Numerous studies have indicated that gene deletion of Chop can inhibit apoptosis in neuronal cells [44], pancreatic β-cells [45], cardiomyocytes [46] and renal cells [47]. Accordingly, AZL-induced suppression of CHOP partly mediates the inhibitory effect of AZL on caspase-3 activity. These data illustrated that AZL could protect against hepatocellular apoptosis thereby promoting hepatocyte survival. Parallel to our findings, AZL mitigates apoptotic cell death of dopaminergic neurons in rats [48]. Given that apoptosis is an important pathogenic feature in liver dysfunction, regardless of the initiating insults; therefore, the anti-apoptotic properties of AZL might be involved in its hepato-protective effects.

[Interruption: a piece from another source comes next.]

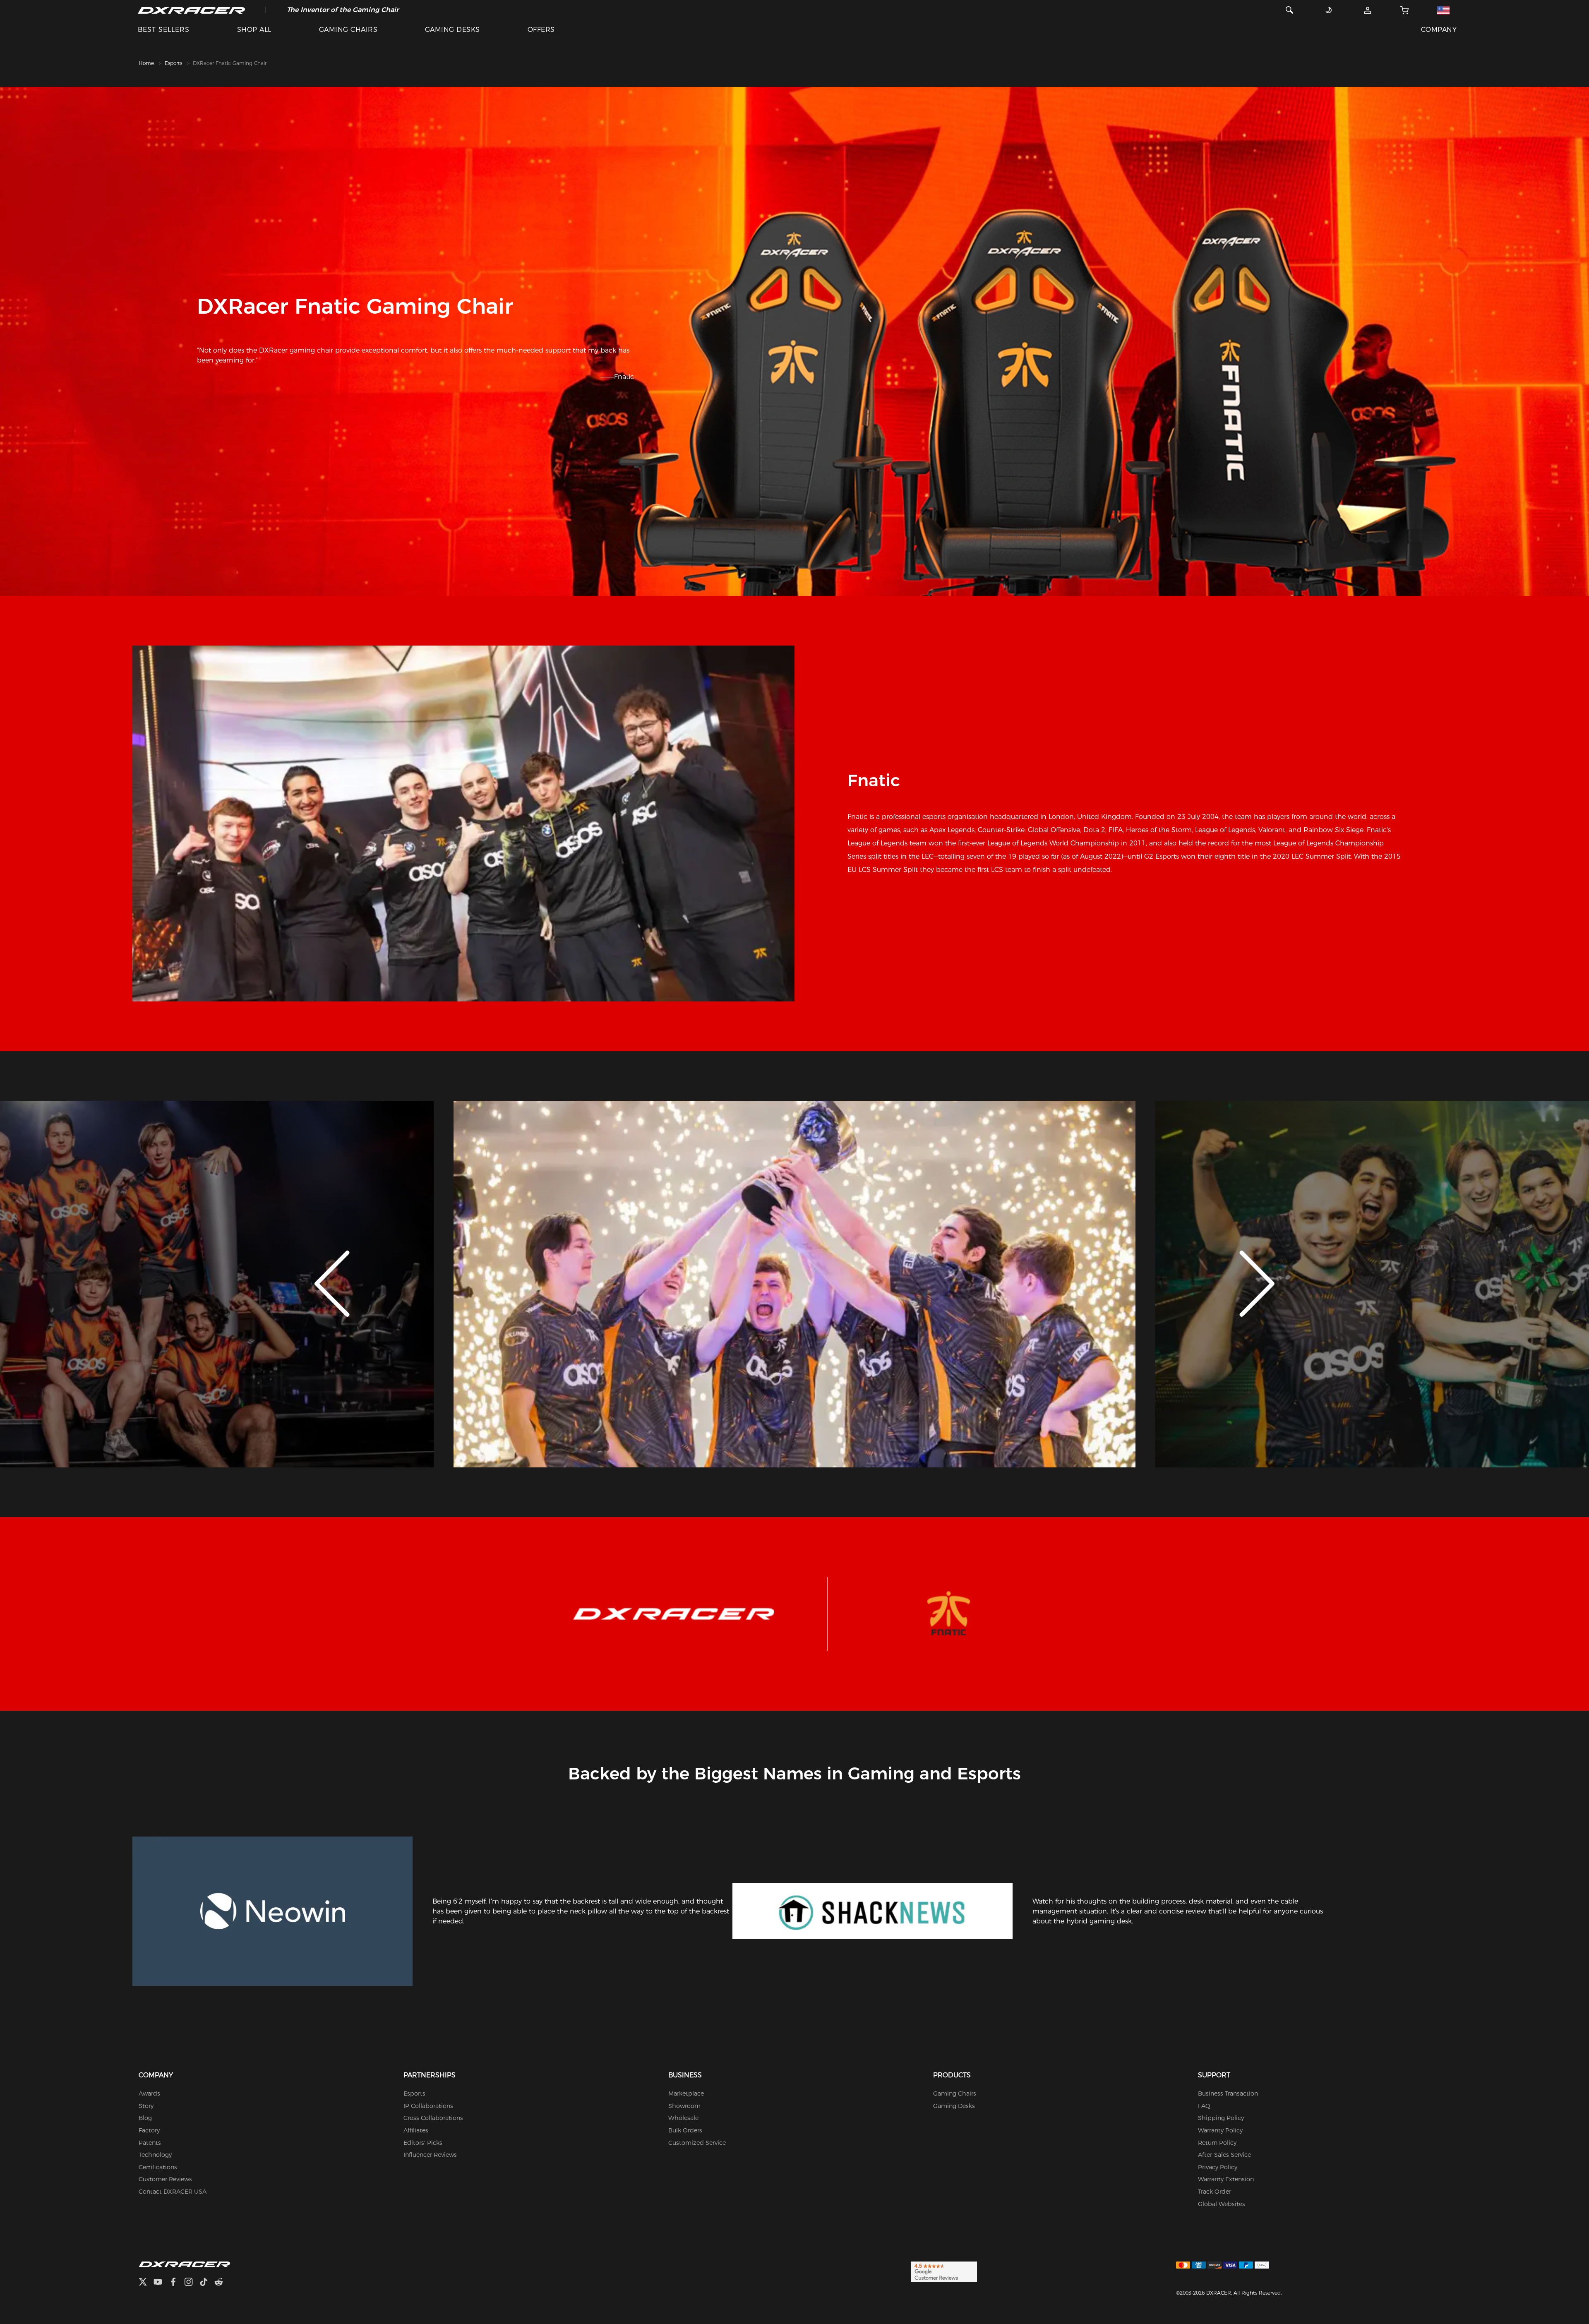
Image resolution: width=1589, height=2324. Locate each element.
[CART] (1404, 10)
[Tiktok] (206, 2283)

The current study also unveiled the positive effect of AZL on mitochondrial biogenesis. AZL could promote hepatic expressions of PGC-1α as well as NRF-1 and alleviate mitochondrial swelling in hepatocytes of rats subjected to renal I/R. These findings suggested that AZL reversed mitochondrial perturbations in hepatocytes, in harmony with previous studies [17, 49]. This might be attributed, at least in part, to the RAS blockade. Supportively, RAS inhibition by enalapril or losartan induces up-regulation of PGC-1α and NRF-1 in the livers of aged rats [50]. Previous studies have demonstrated that PGC-1α can protect against alcoholic [51] and non-alcoholic fatty liver disease [52], viral hepatitis [53] and cholestasis [54], presumably via its antioxidant and anti-inflammatory effect. Therefore, we suggested that the enhancement of mitochondrial biogenesis by AZL might represent a possible mechanism underlying its hepato-protective effect. The hepatoprotective effect of AZL might also encompass its antioxidant and anti-inflammatory properties. AZL mitigated lipid peroxidation and inflammatory burden in hepatic tissue of renal ischemic rats, consistent with a previous report [15]. These actions might be attributed to the ability of AZL to suppress ER stress and mitochondrial biogenesis perturbations. Another postulated mechanism may be related to AZL-induced inhibition of NADPH oxidase enzyme, the major source of cellular ROS [55].

5. Conclusions

This study demonstrated new insights into the molecular mechanisms underlying renal I/R-induced remote liver injury through inducing ER stress, mitochondrial biogenesis perturbations and hepatocyte apoptosis. The current findings suggested that AZL could rescue the liver as a remote organ from renal I/R injury, and provided the first proof of the modulatory effect of AZL on ER stress and mitochondrial biogenesis. These results might extend the clinical applications of AZL to encompass its hepato-protective effect against remote liver injury in patients susceptible to renal I/R. Certainly, additional studies are essential to validate the clinical translation of these findings.

Disclosure statement

No potential conflict of interest was reported by the author(s).

Data availability statement

Data are available upon reasonable request from the corresponding author.